Gumbo is not indexing entire file [message #1553] |
Sun, 06 November 2022 15:25 |
Atlas
Messages: 140 Registered: August 2009
|
Senior Member |
|
|
1. I have an html file that's over 100MB (yes, I know it's big, but it's an archive export), and I'm using Gumbo as my default html indexer by using `defaults write com.ctmdev.FoxTrotShared PreferGumbo -bool YES`.
2. Noticed that Foxtrot was not able to search for certain words that I know is in the file.
3. When I view the html file in plain text in Foxtrot, I see that it only contains text for the top 1/5 of the file. Unsurprisingly, anything that's not indexed to text is also not searchable by Foxtrot.
4. As sanity check, I ran the same search on second machine that doesn't have Gumbo turned on, and I can search the file just fine.
Question: Am I missing something in my setting? I know that there's a size limit for text files, but is there a size limit for html files as well if I use Gumbo?
Thank you.
|
|
|
|
Re: Gumbo is not indexing entire file [message #1564 is a reply to message #1563] |
Tue, 08 November 2022 15:33 |
FoxTrot Engineering
Messages: 406 Registered: April 2020
|
Senior Member |
|
|
Note that you no longer need to use the hidden preference to use Gumbo; we have added a checkbox in the "First Aid / manage third-party metadata importers" window (press the command and option keys while launching FoxTrot)
Jérôme - FoxTrot Engineering
|
|
|
Re: Gumbo is not indexing entire file [message #1574 is a reply to message #1564] |
Fri, 18 November 2022 21:28 |
Atlas
Messages: 140 Registered: August 2009
|
Senior Member |
|
|
I just checked with another smaller HTML that's only 35MB, and the same thing happen where the plain text view of the file is only showing text for maybe the top 30% - 50% of the file. Again, I'm using Gumbo to index html files.
Can you check to see if Gumbo is having a similar issue for you when indexing larger html files? I dont know what file size is too big for Gumbo, or if the file size is even the problem. Thanks.
|
|
|
Re: Gumbo is not indexing entire file [message #1619 is a reply to message #1574] |
Wed, 15 February 2023 19:39 |
Atlas
Messages: 140 Registered: August 2009
|
Senior Member |
|
|
I've been waiting several months for a reply on this thread. Can Foxtrot Engineering please let me know if they've looked into this? Foxtrot seems to give incomplete index of html files, even when they are as small as 35MB and using Gumbo. <--- Is this fixed in 7.5.4?? Sorry, I cannot delete posts. Feel free to delete this if the issue is already fixed.

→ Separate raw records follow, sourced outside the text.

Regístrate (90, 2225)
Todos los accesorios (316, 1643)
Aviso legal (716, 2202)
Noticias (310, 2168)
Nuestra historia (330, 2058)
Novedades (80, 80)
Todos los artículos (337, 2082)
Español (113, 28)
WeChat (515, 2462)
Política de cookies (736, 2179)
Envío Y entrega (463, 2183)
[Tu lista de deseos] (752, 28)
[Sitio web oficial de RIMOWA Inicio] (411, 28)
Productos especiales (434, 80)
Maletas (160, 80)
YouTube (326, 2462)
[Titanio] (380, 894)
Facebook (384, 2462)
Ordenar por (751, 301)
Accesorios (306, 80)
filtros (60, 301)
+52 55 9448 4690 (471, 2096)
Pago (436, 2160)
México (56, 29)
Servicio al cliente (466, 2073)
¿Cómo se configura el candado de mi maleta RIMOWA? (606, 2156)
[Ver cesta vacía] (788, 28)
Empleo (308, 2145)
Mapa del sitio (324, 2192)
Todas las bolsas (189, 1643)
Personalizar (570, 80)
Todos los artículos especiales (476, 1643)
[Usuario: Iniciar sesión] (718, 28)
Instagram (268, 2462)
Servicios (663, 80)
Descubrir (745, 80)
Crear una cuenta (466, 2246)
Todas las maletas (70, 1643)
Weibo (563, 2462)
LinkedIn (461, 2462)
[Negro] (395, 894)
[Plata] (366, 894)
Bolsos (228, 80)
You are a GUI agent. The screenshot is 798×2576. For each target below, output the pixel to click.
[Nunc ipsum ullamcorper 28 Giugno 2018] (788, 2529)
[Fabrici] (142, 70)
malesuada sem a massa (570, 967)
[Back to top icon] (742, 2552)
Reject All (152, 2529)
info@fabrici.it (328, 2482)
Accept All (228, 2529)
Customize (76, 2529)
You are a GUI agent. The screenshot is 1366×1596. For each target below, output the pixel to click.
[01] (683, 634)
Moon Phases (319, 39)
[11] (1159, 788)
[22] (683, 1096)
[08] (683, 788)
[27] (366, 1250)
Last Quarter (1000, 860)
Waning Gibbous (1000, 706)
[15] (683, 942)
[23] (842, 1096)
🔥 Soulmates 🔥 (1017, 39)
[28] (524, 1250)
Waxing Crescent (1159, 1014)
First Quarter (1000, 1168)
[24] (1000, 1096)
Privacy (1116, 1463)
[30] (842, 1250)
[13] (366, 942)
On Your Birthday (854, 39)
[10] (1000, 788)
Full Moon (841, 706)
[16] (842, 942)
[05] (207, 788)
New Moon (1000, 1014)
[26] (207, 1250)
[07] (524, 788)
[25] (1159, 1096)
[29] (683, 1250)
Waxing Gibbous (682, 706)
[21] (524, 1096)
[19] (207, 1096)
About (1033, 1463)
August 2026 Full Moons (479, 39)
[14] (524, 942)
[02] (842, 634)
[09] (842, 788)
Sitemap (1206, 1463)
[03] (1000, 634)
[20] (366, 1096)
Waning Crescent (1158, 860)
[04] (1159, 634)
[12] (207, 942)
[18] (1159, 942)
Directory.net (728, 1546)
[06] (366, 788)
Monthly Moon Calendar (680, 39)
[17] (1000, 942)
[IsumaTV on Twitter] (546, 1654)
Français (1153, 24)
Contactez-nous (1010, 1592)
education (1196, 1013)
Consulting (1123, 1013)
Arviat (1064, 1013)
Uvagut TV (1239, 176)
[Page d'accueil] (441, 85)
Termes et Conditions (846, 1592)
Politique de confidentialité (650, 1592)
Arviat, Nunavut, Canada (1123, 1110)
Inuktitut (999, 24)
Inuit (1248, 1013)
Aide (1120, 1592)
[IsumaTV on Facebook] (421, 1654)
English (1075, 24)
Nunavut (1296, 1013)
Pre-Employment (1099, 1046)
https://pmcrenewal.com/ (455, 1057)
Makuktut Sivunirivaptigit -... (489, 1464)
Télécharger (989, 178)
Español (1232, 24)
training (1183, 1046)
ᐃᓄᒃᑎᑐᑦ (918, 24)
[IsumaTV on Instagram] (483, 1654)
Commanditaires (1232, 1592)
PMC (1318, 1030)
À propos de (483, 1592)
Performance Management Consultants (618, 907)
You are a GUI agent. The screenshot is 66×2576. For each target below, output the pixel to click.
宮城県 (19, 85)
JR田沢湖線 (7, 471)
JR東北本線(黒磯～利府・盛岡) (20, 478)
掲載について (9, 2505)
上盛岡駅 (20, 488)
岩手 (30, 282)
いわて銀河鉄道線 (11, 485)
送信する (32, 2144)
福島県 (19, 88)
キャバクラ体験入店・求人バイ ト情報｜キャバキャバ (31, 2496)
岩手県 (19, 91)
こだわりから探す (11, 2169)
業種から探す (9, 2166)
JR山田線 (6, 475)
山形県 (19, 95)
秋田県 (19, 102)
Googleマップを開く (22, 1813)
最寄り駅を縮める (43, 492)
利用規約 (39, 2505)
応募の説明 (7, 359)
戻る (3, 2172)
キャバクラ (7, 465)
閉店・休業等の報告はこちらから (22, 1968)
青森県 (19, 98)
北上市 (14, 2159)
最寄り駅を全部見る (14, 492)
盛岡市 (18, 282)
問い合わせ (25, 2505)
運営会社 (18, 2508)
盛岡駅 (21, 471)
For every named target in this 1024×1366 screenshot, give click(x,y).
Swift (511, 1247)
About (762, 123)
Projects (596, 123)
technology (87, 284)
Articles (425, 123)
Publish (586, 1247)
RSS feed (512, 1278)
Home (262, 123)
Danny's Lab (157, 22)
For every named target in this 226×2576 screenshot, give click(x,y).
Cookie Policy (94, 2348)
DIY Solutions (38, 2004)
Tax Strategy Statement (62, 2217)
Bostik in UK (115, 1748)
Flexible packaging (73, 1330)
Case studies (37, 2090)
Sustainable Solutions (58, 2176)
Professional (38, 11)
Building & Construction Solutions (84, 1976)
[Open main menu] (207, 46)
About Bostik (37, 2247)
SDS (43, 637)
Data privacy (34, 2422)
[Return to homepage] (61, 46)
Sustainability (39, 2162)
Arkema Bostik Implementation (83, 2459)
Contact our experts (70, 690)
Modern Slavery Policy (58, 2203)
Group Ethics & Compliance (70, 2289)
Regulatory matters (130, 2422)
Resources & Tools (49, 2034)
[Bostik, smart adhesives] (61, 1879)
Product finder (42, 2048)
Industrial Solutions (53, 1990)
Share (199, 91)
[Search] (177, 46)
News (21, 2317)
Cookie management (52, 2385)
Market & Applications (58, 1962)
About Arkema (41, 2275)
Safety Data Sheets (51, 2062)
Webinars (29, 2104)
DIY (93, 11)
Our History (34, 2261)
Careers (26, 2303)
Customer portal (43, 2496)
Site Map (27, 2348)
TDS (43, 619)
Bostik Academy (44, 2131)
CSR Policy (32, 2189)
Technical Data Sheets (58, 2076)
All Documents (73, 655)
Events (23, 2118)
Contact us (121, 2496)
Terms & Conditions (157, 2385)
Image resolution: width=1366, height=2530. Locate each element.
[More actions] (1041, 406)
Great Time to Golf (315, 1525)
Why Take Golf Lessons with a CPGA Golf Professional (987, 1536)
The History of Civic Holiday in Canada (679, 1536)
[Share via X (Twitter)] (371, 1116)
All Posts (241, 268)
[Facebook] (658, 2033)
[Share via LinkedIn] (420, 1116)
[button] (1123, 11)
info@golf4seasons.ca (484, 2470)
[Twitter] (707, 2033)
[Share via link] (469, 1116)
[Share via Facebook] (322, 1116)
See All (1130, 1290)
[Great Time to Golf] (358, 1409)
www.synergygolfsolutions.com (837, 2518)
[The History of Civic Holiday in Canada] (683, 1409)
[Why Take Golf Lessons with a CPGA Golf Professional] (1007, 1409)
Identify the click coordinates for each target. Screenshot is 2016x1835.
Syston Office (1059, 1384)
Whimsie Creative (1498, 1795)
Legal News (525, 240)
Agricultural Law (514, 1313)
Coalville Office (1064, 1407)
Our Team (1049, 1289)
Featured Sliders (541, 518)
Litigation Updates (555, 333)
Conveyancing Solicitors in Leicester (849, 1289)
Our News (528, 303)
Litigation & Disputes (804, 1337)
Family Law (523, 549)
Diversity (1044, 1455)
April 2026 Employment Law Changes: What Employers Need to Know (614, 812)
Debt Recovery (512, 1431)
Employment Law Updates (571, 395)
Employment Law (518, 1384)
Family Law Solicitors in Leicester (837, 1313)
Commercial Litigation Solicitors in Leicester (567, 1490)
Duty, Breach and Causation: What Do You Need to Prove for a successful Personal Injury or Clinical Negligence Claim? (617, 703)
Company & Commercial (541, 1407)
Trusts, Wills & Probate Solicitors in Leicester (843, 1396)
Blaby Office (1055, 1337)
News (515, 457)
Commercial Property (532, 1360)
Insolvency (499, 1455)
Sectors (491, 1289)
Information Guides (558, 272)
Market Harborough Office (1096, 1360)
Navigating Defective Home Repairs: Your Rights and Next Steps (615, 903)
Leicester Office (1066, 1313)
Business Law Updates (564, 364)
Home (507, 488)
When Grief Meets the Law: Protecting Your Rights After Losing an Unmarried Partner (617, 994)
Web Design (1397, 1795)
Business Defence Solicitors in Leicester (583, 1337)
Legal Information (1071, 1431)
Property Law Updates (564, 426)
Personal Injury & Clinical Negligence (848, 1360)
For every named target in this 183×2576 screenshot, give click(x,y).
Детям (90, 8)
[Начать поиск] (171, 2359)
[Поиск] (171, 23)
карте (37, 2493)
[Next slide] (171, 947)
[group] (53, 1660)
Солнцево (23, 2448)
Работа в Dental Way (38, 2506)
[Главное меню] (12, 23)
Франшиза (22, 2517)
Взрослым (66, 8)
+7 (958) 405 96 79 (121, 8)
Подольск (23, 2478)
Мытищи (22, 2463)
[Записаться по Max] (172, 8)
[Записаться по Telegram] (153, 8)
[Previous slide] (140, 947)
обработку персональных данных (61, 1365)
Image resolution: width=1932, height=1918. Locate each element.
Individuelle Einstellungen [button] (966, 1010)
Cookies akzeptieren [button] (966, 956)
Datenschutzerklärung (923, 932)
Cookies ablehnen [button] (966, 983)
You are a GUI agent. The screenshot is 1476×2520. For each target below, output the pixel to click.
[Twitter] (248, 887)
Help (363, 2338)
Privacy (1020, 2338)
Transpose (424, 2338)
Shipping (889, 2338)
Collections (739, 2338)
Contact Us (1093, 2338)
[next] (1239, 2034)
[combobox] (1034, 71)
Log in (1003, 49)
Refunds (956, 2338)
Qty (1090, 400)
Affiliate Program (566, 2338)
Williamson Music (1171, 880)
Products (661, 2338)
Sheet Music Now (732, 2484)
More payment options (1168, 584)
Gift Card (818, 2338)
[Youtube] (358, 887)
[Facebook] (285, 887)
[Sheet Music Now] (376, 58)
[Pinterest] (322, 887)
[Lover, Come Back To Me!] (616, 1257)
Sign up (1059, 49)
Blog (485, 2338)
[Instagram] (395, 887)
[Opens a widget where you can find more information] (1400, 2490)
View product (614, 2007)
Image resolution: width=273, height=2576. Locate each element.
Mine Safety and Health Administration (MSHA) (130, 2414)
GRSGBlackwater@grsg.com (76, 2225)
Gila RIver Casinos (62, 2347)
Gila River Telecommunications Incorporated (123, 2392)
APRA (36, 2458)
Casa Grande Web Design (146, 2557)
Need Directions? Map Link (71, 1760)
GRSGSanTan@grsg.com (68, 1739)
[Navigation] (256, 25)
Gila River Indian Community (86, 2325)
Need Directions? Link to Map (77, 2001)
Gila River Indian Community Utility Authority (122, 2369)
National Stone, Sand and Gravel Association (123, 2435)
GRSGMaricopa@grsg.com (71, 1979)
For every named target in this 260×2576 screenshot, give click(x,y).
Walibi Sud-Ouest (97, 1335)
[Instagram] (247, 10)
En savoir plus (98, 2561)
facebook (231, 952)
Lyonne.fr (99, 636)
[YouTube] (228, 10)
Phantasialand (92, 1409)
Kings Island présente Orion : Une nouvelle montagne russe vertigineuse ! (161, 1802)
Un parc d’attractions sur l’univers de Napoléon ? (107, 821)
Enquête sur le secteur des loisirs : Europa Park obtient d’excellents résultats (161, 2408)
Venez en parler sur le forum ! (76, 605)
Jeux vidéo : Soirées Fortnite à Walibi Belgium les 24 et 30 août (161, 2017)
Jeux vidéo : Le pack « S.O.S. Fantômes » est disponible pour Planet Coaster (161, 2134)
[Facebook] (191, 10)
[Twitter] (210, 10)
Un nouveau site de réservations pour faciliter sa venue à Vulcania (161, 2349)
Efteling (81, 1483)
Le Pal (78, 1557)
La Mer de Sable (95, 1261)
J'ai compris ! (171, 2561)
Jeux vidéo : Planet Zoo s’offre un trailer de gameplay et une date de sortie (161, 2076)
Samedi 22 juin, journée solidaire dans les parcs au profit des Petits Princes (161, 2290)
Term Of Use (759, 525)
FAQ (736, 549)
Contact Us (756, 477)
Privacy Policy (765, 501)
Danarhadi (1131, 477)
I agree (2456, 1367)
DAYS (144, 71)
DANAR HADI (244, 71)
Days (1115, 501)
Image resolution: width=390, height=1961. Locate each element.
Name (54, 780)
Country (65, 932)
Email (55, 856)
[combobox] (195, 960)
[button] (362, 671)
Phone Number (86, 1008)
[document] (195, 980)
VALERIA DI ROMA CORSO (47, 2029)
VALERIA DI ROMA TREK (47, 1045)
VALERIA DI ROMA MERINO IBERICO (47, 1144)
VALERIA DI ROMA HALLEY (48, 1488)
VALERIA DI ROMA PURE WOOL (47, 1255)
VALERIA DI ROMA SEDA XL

[Updated on: Wed, 15 February 2023 20:29] Report message to a moderator
|
|
|
Re: Gumbo is not indexing entire file [message #1636 is a reply to message #1619] |
Tue, 21 February 2023 11:30 |
FoxTrot Engineering
Messages: 406 Registered: April 2020
|
Senior Member |
|
|
This issue has been fixed in version 7.5.4, when using Gumbo to index HTML files AND setting the PlainTextFileLimitMB hidden preference, then rebuilding the index:
defaults write com.ctmdev.FoxTrotShared PlainTextFileLimitMB -int 0
Jérôme - FoxTrot Engineering
|
|
|